## Compiti da svolgere
**a)** Stabilisca se ciascuna delle seguenti affermazioni concorda con l'estratto, rispondendo sì o no e citando testualmente le parole decisive: (i) la decisione di partire alla ricerca di una rotta dall'Asia alla Polinesia risale al 1939; (ii) le Galapagos erano isole abitate; (iii) la missione Kon-Tiki ebbe un esito del tutto felice.
**b)** In base all'estratto, risponda alle seguenti domande:
(i) Quale era, in teoria, lo scopo della spedizione di cui si parla in apertura?
(ii) In quale anno si svolse la missione Kon-Tiki?
(iii) In quale anno decise di andare sulle Galapagos?
── Estratto
In teoria questa spedizione aveva lo scopo di capire come avessero fatto degli animali a raggiungere un’isola prima deserta. Scrisse anche un libro relativo a questo periodo.
Nel 1939 decise di partire per cercare una rotta che andasse dall’Asia alla Polinesia, magari trovando le prove di contatti fra le culture asiatiche, polinesiane e precolombiane.

Nel 1947 sappiamo che ci fu la missione Kon-Tiki, ma il suo esito non proprio felice non lo fece rimanere a terra a lungo. Nel 1952, visto che i detrattori delle sue teorie sostenevano che per raggiungere la Polinesia, le popolazioni sudamericane avrebbero prima dovuto far tappa alle Galapagos, isole disabitate e a cui nessun archeologo si era finora interessato, ecco che decise di andare sulle Galapagos.
────
── Voci estratte
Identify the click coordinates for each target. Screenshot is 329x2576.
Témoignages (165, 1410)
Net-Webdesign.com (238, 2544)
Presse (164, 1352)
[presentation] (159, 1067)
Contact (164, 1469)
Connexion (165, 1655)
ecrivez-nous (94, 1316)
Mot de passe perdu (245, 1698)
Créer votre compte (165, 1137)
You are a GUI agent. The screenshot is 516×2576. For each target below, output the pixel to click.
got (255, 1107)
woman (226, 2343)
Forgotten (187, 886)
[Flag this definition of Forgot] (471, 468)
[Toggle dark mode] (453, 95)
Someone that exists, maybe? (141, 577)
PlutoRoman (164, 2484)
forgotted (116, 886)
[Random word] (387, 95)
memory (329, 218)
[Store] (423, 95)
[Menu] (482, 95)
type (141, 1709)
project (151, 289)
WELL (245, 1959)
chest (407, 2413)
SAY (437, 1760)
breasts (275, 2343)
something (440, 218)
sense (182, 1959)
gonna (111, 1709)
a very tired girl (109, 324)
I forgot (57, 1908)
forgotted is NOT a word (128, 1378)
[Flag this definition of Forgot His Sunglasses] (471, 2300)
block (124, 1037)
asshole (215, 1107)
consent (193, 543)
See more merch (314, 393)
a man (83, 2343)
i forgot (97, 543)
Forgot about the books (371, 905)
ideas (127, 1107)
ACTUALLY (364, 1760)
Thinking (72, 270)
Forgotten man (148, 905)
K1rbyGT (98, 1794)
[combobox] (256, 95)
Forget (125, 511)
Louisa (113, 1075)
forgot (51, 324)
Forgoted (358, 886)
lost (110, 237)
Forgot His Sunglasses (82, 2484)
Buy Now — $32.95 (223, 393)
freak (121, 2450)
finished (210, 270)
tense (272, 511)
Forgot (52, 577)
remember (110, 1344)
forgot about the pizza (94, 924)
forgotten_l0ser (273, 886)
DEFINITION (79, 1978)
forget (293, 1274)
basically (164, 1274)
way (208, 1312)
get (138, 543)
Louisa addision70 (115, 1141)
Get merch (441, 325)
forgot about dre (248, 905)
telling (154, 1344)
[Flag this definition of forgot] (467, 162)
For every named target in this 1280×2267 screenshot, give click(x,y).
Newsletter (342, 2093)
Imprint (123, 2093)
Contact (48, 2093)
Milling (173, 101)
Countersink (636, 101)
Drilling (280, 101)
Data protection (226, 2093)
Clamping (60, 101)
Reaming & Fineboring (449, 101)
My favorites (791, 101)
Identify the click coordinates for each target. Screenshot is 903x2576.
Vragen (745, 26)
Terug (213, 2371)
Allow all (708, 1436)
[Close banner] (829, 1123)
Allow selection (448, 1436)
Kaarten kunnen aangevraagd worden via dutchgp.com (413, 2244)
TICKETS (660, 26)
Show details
────
## Risposte ai compiti
**a)**
(i) Sì: "Nel 1939 decise di partire per cercare una rotta che andasse dall’Asia alla Polinesia"
(ii) No: "isole disabitate"
(iii) No: "il suo esito non proprio felice"

**b)**
(i) Capire come avessero fatto degli animali a raggiungere un’isola prima deserta.
(ii) Nel 1947.
(iii) Nel 1952.